Then I made the mistake of reading Allen Salkin’s “You Try to Live on 500K in This Town” for The New York Times.

Are you kidding me?!

“As hard as it is to believe, bankers who are living on the Upper East Side making $2 or $3 million a year have set up a life for themselves in which they are also at zero at the end of the year with credit cards and mortgage bills that are inescapable,” said Holly Peterson, the author of an Upper East Side novel of manners, The Manny, and the daughter of Peter G. Peterson, a founder of the equity firm the Blackstone Group. “Five hundred thousand dollars means taking their kids out of private school and selling their home in a fire sale.”

My response? So what?!

When the federal government gives billions of dollars in funds to otherwise failed financial institutions and the choice is $500,000 or $0, which is the logical selection? $500,000 and whining? A salary more than 12 times the nation’s median income and the executives are whining?

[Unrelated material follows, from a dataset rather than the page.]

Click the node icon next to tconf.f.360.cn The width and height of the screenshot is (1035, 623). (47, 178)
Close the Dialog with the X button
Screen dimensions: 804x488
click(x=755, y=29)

My guess is for every $500,000 crybaby sitting at a desk in Citicorp, there are dozens (if not hundreds) of equally qualified but poorly connected wannabes who would gladly take the position at the same salary. Maybe they’re folks who would have kept floundering financials out of the mess they’re in now.

If you expect sympathy from people who have just lost their jobs because the government had no funds to bail out Circuit City, Blockbuster, or Claire’s Stores, good luck. Just suck it up and be glad you aren’t out on the streets, pounding the pavement for a job.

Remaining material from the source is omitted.